As I sit trying to determine if I should cancel or delay school tomorrow, four days after a winter storm, I am reminded that there are so many things I enjoy about being Head of Duke School. I love being with children; I love the rhythm of the school day. I enjoy seeing faculty grow and deliver a great lesson. Project culminations excite me, and the pace of the year is great. I have even made peace with the downsides--long hours, evening meetings, overseeing carlines. However, there is one part of my job with which I cannot abide.

I hate (even though my mother told me never to use that word) having to decide whether to call off or delay school because of a winter storm. Never is it lonelier, or colder, at the top than when wintery weather is on the way. The night of the impending “winter event,” I do not sleep well. I awake every hour and peek out my window, trying to pierce the darkness and see tomorrow’s weather. Then, at 5:00 am, I stumble from bed knowing I need to make a no-win decision. And what is worse, I need to make the decision with little expertise and knowing I carry a Northeastern bias.

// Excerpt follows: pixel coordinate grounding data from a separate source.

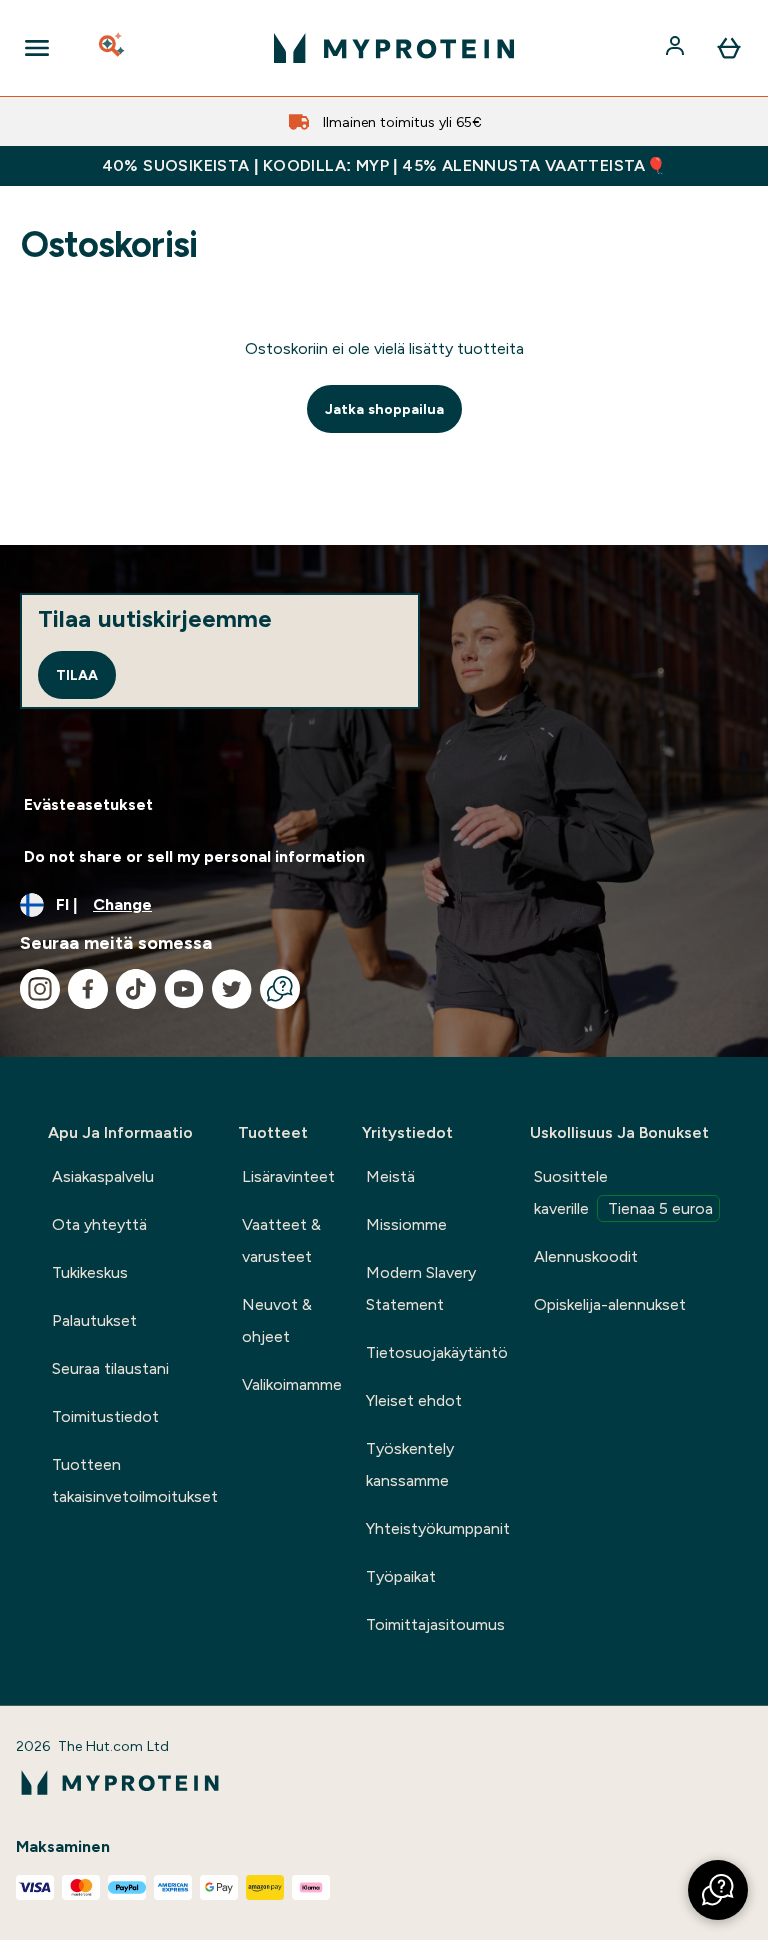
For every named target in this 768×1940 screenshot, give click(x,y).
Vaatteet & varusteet (281, 1240)
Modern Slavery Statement (421, 1288)
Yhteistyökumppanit (438, 1528)
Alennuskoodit (586, 1256)
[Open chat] (280, 989)
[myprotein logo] (394, 48)
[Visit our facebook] (88, 989)
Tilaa (77, 675)
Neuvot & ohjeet (277, 1320)
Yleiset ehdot (414, 1400)
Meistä (390, 1176)
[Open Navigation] (37, 48)
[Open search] (113, 48)
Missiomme (406, 1224)
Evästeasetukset (88, 804)
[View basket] (729, 48)
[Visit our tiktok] (136, 989)
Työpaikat (401, 1576)
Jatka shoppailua (384, 409)
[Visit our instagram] (40, 989)
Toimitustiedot (105, 1416)
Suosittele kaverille (623, 1192)
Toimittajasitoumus (435, 1624)
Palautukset (94, 1320)
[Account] (677, 48)
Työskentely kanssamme (410, 1464)
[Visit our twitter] (232, 989)
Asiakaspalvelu (103, 1176)
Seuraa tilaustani (110, 1368)
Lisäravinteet (288, 1176)
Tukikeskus (90, 1272)
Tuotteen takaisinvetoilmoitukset (135, 1480)
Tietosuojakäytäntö (437, 1352)
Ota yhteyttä (99, 1224)
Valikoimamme (292, 1384)
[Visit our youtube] (184, 989)
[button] (718, 1890)
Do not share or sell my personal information (194, 856)
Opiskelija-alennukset (610, 1304)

For I am from the Northeast, where you go to school when it snows an inch or even 6. Indeed, when I first moved to the Southeast, before I was a Head of School, I appeared at my school’s parking lot more than once to learn that school had been closed because of an anticipated event or because of a flurry or two. I did not and do not understand that state of mind. However, I now work hard to realize that I am in an area that is not equipped nor experienced with snow. Where Wake County thinks fifty snow plows at the call is being “totally prepared” for a storm, I know the game has changed. Yet, I do not want to overreact and I do think that attending school is important, a good quality for a school person, I think.

So, I try to collect data at 5:00 am in the morning. I listen to the television weather reporter, who wants to oversell the storm because that draws in viewers and ad revenue. I look to see what other schools are doing, knowing the public systems must consider a myriad of factors, I do not—student drivers, buses on the road at 6:00 am and the memory of having students stuck in school overnight, not so long ago. I then look at other independent schools, knowing many of them also have student drivers. I, then, often take to the roads in my car. I try to ascertain how bad the roads are, looking for evidence of the dreaded black ice. Of course, many times the storm is predicted to hit at 7:55 am, right at drop off and my drive is for naught.

And then the loneliness hits. I know the clock is ticking. I must make a decision before 6:15 am and I know I cannot win. Students, and dare I say, teachers would love a delay or a cancellation. Two working parents need to get to work and want school opening on time. If school is open and a real storm hits, I have endangered a whole community. If I delay or call off school for a few flakes, I am a snow wimp, taken in by the Triangle snow panic. Most of these mornings I just want to go back to bed and let someone else make the decision.

However, a decision must be made and make it I will. But just once, I would love a real storm, a storm that drops a foot of snow; a snow that starts Sunday night at 8:00 pm and by the time I go to bed has dropped six inches on the ground and is going strong. Then I could make the decision that night and enjoy a restful sleep. I doubt it will happen.
-Thanks to Paul Bianchi, Head of Paideia School whose laments on snow days inspired my own.